Egypt is a cornerstone in the US plan of control of the planet. Washington will not tolerate any attempt of Egypt to move out of its total submission, also required by Israel in order to pursue its colonisation of what remains from Palestine. This is the exclusive target of Washington in its ‘involvement’ in the organisation of a ‘soft transition’. In that respect the US may consider that Hosni Mubarak should resign. The newly appointed vice-president, Omar Soliman, head of army intelligence, would be in charge. The army was careful not to associate with the repression, thus protecting its image.

Mohamed ElBaradei comes in at that point. He is still more known outside than in Egypt, but could correct that quickly. He is a ‘liberal’, having no concept of the management of the economy other than the ongoing, and cannot understand that this is precisely at the origin of the social devastation. He is a democrat in the sense that he wants ‘true elections’ and the respect of law (stop arrests and torture), but nothing more.

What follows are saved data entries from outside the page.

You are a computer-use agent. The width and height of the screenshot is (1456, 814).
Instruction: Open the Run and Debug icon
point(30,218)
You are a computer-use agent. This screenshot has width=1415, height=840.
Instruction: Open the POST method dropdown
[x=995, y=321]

It is not impossible that he would be a partner in the transition. Yet the army and the country’s intelligence will not abandon their dominant position in the ruling of the society. Will ElBaradei accept it?

In case of ‘success’ and ‘elections’, the Muslim Brotherhood (MB) will become the major parliamentary force. The US welcomes this and has qualified the MB as ‘moderate’, that is, docile and accepting the submission to the US strategy, leaving Israel free to continue its occupation of Palestine. The MB is also fully in favour of the ongoing ‘market’ system, totally externally dependent. They are also, in fact, partners in the ‘compradore’ ruling class. They took a position against the working-class strikes and the peasants’ struggles to keep their ownership of land.

The US plan for Egypt is very similar to the Pakistani model, a combination of ‘political Islam’ and army intelligence. The MB could compensate their alignment on such a policy by precisely being ‘not moderate’ in their behaviour towards the Copts. Can such a system be delivered a certificate of ‘democracy’?